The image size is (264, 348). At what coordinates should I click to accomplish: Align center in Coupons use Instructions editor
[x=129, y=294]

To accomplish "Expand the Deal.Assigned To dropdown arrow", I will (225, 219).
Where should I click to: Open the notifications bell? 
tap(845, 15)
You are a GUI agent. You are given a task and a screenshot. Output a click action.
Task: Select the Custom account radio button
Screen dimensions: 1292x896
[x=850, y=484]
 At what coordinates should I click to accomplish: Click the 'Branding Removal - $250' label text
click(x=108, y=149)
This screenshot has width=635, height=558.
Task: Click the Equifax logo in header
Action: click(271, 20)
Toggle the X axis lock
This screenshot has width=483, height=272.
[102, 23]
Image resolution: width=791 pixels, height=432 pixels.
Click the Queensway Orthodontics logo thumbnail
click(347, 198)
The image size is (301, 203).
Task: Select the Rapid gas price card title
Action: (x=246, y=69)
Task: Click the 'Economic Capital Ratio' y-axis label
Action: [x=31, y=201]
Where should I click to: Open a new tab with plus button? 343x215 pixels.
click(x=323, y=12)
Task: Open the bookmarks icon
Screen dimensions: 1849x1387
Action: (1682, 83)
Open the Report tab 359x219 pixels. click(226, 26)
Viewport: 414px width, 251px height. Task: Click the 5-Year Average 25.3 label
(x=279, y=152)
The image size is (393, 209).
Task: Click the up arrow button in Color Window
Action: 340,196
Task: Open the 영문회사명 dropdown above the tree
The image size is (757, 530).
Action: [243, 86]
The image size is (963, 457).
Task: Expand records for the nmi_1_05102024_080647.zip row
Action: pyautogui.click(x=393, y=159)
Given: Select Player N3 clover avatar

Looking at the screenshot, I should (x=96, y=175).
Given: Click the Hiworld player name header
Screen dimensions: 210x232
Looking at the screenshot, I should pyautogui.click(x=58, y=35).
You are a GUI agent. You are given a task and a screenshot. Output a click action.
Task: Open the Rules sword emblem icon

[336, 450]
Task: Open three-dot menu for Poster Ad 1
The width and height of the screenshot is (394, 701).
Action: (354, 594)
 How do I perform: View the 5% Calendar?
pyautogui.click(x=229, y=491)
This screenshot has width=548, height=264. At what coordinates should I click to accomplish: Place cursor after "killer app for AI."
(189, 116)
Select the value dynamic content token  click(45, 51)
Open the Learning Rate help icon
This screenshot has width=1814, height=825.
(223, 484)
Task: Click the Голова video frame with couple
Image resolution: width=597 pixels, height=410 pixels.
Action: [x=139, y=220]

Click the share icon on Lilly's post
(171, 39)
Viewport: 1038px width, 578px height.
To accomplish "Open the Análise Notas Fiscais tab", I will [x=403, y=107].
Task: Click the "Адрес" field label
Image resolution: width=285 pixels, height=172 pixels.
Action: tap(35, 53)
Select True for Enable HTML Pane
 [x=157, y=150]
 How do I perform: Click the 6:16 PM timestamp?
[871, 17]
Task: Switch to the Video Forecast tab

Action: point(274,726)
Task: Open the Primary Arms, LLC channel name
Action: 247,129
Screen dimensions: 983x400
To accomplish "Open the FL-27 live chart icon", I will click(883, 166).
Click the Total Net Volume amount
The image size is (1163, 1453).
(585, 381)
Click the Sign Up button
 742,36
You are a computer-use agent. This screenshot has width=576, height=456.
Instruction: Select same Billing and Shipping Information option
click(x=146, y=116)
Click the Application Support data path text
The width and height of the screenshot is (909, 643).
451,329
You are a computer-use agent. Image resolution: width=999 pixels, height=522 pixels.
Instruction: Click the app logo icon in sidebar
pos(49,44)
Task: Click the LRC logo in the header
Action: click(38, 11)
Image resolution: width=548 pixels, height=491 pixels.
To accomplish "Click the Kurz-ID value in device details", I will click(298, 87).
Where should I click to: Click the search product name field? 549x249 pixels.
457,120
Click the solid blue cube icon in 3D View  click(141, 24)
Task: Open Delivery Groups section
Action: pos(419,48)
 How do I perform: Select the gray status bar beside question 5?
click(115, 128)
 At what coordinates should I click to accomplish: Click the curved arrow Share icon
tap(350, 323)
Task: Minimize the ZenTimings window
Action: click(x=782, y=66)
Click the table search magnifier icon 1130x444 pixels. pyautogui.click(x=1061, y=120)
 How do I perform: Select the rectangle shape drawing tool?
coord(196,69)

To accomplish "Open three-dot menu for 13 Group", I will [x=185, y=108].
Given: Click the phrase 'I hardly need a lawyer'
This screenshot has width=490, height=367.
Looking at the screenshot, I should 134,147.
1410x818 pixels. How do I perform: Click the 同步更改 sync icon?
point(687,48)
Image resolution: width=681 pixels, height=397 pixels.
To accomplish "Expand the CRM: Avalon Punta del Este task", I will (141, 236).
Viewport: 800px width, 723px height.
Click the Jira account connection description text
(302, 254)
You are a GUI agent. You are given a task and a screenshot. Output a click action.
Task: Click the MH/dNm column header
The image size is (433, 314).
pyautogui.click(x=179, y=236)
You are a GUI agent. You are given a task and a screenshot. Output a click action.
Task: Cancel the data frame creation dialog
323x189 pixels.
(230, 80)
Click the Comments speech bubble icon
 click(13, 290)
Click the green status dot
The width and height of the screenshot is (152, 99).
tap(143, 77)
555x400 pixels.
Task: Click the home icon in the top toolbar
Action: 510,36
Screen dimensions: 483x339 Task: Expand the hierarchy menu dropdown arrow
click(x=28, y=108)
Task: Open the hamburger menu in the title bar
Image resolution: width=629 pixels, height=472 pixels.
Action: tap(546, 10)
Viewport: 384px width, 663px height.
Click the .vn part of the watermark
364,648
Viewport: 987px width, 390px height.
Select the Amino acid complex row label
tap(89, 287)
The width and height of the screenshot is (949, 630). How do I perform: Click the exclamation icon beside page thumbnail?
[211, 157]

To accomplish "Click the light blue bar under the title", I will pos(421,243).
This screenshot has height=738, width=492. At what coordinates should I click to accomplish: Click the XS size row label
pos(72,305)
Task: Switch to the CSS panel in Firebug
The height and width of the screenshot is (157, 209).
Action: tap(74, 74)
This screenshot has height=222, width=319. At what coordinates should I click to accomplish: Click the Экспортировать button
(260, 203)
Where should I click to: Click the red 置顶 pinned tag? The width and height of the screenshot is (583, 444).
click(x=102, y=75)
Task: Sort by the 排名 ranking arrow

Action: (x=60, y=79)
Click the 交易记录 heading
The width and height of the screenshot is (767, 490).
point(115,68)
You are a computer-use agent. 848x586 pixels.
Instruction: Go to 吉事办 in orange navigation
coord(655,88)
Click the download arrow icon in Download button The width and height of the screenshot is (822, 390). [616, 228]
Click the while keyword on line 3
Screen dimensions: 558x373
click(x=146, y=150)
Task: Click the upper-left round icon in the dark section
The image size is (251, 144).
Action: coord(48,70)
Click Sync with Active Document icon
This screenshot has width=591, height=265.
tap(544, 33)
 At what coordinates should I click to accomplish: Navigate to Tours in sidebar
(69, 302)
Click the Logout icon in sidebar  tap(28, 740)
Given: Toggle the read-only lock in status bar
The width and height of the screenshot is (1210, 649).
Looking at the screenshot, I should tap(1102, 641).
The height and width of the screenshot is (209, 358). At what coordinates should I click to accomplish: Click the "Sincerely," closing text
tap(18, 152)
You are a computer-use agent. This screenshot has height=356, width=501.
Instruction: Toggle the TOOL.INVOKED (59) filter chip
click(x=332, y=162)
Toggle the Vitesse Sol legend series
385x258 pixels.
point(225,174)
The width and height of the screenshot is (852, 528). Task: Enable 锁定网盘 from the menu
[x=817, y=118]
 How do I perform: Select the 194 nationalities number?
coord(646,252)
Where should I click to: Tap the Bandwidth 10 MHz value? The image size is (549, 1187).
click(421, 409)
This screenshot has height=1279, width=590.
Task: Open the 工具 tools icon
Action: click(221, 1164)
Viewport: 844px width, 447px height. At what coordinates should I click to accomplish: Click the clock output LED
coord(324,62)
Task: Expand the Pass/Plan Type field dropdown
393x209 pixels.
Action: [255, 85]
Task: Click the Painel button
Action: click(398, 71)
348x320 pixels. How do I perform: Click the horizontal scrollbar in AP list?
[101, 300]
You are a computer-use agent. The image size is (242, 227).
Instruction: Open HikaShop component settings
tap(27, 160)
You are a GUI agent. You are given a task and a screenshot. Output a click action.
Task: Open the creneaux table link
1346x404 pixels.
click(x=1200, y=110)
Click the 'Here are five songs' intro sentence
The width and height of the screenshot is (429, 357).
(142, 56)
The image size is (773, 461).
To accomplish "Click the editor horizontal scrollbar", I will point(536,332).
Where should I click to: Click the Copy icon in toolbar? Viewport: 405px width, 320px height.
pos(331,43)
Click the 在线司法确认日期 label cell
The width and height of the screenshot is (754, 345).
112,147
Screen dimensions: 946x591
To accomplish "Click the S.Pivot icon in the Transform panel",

» Assignment
Gather up, from the records above, each line where the word "three" appears.

» Response to the task
Task: Open three-dot menu for Poster Ad 1
To accomplish "Open three-dot menu for 13 Group", I will [x=185, y=108].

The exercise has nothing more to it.